The national roll-out of patient summary care records will continue, health secretary Andrew Lansley has said.

However, the records will not now be expanded to include any more than information deemed essential in an emergency, unless patients explicitly choose to do so.

Speaking at the RCGP annual conference in Harrogate yesterday, Mr Lansley said details on how the summary care record would be taken forward would be included in the government’s NHS information strategy, which he said would be published “within a week or two”.

The basic records currently include information on allergies, prescribed medication and any reported adverse reactions to drugs. However, under original plans, information on inpatient and outpatient discharge summaries, and out of hours services use was to be added in future.

Mr Lansley said: “We will proceed with the summary care record, but on the basis that it will hold only the essential medical information needed in an emergency – that is medication, allergen and [drug] reactions.

“If people don’t want this information shared we will make it easy for them to opt out. If they want to add to that information which is stored on the record, they can. It will be their choice. But it must always be based on their explicit consent.”

However, he did not outline how the consent process would work in future, other than to criticise the current patient “opt out” letter for being “so long and poorly written” that most people ignored it.

Mr Lansley told delegates the new information strategy would put “patients firmly in the driving seat” and criticised previous care record plans for putting the needs of the NHS first.
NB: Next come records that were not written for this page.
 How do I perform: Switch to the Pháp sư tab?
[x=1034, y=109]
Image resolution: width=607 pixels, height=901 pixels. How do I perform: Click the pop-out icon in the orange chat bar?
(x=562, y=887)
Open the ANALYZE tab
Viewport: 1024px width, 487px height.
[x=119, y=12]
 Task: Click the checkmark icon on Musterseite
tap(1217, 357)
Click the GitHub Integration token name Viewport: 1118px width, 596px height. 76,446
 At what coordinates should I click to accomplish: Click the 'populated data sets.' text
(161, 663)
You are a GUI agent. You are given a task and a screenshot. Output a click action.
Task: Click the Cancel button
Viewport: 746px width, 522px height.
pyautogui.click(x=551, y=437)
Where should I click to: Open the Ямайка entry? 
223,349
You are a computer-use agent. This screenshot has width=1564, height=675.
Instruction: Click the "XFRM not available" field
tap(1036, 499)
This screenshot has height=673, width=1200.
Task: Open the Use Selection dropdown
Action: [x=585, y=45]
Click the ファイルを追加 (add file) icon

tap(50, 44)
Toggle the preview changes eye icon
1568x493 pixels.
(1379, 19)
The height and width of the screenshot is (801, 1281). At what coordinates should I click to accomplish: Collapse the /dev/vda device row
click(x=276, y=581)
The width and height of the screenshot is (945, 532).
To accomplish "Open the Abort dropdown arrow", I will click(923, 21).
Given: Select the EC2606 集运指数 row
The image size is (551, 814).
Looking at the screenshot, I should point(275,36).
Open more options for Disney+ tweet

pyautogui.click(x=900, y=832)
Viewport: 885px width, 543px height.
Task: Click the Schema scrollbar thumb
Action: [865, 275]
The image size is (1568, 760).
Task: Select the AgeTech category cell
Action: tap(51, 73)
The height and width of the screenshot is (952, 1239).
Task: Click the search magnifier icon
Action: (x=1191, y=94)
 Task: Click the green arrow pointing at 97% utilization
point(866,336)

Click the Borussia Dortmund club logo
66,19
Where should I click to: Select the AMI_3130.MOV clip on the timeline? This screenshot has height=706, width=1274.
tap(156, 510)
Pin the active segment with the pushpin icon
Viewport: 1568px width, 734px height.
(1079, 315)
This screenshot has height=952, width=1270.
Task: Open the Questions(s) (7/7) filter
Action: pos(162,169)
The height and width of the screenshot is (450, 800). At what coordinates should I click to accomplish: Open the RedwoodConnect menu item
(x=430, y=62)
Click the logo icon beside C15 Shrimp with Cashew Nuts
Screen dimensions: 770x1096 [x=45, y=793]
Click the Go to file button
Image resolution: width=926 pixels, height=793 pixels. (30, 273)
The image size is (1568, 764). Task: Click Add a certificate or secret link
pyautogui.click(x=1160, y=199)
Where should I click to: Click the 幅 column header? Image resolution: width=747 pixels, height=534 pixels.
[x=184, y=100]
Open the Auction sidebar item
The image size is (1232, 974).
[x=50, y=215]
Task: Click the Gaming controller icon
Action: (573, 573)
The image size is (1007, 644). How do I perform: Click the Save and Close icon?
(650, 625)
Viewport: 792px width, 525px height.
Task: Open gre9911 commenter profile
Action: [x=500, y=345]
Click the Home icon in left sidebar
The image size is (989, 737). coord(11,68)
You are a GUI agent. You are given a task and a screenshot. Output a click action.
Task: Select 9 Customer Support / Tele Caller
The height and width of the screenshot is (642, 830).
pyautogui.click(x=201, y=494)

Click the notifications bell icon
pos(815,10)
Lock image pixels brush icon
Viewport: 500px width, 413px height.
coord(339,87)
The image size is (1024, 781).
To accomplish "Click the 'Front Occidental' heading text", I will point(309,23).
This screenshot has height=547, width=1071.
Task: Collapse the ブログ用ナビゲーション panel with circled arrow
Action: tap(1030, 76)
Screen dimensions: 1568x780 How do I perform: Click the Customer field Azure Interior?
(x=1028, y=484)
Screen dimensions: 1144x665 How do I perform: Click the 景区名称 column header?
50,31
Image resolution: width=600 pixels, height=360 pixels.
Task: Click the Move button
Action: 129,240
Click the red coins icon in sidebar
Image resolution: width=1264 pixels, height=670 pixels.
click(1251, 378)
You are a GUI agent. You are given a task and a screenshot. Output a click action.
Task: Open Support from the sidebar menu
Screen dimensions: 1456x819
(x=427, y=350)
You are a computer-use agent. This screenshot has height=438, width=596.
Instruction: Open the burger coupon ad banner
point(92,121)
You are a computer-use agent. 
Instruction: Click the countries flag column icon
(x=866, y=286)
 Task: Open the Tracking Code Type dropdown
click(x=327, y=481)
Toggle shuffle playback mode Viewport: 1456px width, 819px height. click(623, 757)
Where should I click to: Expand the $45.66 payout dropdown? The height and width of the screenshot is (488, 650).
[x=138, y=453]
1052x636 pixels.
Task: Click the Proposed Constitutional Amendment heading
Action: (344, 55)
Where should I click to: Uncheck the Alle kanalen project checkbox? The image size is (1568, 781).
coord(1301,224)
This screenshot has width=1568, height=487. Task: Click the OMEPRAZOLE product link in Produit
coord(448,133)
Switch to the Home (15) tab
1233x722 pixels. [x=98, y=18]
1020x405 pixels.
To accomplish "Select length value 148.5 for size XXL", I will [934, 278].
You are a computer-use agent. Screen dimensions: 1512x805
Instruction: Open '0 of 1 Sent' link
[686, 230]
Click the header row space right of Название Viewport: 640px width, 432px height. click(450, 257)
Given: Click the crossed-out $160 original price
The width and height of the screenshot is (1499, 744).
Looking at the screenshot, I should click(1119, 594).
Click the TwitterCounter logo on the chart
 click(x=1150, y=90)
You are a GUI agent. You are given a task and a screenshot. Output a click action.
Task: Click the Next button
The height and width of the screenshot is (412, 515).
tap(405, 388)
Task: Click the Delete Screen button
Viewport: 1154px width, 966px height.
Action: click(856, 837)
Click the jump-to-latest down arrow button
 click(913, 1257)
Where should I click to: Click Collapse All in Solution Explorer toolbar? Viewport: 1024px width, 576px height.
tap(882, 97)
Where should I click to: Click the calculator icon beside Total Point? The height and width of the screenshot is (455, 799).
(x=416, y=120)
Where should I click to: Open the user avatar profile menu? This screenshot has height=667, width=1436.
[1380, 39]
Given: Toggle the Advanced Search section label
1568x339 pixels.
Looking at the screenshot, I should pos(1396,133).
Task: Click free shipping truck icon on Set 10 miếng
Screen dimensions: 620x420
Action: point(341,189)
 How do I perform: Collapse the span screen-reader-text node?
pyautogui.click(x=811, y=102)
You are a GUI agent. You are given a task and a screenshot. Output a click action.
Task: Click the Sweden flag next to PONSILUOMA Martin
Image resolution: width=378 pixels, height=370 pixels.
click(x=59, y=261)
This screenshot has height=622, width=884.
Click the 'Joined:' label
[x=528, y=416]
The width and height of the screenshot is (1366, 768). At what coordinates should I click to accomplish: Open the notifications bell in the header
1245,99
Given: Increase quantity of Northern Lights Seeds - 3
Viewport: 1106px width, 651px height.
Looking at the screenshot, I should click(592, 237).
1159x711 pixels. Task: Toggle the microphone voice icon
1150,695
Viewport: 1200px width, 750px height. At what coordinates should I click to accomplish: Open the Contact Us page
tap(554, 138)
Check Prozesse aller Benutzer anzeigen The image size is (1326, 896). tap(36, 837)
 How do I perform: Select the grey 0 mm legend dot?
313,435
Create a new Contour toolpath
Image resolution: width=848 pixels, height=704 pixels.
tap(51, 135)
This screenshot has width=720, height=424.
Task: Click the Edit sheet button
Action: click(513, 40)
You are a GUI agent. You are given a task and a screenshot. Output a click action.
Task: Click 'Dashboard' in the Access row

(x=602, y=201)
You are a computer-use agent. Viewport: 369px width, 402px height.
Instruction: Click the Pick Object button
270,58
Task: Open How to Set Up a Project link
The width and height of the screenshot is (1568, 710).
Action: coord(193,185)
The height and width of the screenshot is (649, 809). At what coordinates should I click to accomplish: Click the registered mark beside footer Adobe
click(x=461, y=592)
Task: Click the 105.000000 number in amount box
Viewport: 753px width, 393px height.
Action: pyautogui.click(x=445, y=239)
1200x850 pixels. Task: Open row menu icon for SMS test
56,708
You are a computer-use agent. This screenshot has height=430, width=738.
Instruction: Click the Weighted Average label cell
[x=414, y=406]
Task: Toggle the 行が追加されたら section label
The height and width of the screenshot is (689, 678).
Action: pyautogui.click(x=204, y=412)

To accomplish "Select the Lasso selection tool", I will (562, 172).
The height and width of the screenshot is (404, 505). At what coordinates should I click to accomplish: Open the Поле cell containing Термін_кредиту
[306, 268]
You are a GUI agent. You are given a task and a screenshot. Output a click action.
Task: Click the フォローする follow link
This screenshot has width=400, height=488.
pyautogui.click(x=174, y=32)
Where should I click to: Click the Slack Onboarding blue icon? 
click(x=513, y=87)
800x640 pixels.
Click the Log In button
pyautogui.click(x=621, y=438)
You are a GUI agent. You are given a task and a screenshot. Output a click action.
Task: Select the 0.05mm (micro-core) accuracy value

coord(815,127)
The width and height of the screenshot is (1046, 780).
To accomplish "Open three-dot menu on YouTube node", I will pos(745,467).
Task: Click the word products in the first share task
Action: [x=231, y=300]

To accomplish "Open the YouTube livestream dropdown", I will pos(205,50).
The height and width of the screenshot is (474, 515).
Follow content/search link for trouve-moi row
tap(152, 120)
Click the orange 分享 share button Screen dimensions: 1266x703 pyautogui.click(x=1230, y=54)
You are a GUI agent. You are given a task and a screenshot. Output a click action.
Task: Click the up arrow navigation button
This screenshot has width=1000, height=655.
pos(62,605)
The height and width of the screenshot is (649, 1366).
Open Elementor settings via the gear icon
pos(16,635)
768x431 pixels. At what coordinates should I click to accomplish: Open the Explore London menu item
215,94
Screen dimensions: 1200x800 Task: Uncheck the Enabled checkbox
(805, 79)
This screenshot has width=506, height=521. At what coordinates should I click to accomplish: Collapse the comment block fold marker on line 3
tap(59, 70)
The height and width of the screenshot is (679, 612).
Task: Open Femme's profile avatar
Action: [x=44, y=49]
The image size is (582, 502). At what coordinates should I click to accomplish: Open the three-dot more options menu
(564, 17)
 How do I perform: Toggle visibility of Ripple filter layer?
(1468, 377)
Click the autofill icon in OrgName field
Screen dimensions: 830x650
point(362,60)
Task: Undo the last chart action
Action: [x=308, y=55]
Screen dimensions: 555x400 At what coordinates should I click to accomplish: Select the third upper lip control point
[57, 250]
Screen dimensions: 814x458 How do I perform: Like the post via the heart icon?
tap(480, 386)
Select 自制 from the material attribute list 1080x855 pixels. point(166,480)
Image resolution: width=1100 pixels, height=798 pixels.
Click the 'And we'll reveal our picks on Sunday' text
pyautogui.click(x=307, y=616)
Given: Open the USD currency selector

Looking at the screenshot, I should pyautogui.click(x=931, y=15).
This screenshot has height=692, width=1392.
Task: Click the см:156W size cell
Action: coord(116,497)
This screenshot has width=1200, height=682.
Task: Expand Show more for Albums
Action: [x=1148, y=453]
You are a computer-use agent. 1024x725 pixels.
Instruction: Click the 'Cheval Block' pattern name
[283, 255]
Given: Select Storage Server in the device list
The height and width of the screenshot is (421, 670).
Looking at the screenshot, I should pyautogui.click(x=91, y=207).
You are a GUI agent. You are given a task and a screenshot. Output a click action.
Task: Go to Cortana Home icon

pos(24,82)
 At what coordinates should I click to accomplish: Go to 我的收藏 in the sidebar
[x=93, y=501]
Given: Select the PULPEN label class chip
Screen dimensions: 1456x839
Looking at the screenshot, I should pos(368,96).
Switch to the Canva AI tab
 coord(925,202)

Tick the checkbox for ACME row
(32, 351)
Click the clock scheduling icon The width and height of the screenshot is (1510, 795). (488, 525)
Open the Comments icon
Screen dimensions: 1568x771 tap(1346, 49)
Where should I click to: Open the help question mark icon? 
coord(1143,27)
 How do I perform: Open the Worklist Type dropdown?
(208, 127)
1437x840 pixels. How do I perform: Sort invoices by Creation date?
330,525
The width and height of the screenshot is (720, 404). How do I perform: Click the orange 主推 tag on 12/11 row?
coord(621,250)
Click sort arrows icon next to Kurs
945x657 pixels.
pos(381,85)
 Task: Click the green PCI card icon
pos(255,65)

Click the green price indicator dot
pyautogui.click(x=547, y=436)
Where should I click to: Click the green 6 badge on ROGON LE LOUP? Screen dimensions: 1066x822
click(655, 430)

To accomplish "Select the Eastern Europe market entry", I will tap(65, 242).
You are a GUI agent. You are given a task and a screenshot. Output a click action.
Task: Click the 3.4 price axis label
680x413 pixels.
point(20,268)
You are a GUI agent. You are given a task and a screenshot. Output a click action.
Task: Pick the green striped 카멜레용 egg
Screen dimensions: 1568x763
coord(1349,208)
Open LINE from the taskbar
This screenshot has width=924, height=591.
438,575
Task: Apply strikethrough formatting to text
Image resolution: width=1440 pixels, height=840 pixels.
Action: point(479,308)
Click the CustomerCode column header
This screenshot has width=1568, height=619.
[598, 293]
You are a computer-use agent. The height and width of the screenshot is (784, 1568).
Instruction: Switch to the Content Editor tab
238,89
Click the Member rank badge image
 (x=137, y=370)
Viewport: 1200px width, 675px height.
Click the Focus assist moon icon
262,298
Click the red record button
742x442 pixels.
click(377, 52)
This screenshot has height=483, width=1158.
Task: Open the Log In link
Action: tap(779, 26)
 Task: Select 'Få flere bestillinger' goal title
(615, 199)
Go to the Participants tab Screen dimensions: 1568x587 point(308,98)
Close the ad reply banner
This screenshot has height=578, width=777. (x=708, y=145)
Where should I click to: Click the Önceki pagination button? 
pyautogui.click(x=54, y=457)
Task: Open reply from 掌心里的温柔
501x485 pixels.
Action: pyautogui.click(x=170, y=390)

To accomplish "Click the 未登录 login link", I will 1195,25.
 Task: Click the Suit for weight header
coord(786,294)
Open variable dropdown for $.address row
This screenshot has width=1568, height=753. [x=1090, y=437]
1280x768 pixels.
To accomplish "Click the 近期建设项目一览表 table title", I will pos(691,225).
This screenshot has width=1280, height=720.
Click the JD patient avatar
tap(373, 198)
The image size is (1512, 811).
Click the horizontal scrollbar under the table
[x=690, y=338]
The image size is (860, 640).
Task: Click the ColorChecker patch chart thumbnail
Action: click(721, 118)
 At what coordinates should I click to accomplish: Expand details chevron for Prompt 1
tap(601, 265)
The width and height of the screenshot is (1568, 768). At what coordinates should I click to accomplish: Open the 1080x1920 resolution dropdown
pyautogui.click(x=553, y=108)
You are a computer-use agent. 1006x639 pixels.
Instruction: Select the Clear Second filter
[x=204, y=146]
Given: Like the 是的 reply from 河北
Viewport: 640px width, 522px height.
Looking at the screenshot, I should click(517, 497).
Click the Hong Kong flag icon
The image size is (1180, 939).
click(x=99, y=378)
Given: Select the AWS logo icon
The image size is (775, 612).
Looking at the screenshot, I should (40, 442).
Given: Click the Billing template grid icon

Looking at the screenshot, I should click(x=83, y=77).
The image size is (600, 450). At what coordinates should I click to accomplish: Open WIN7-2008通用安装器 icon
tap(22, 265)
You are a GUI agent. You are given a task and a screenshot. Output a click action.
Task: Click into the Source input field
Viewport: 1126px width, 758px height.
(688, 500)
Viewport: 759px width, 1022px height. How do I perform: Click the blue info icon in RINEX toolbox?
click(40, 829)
He said: “I will publish shortly an information strategy for the NHS that will show how we are going to give people far greater and clearer, and better information than they’ve had in the past – and alongside that to show how people can use that to exercise greater control of the care that is provided.”

He said the strategy would cover “everything from patients having more control of their own records” to “opportunities for patients to exercise choice beyond elective care and hospital choices”. The white paper, for example, said patients should be able to register with a GP of their choice.

He said: “I hope we arrive at the point where patients really feel that they have a presumption that they will get good quality information upfront and will be able to exercise a whole range of choices in light of that. This document is going to be the basis of how we put some of those principles in place.”

Uploading of records to the central database began in earnest at the start of this year across five regions, with around 1.5 million records now thought to have been added to the central “spine”.

The British Medical Association has criticised the roll out, which is years behind schedule, for now proceeding too quickly for patients to properly decide if they wanted to opt out or not.

The government announced last month it was official scaling back of the much maligned national IT programme in order to try and save £700m.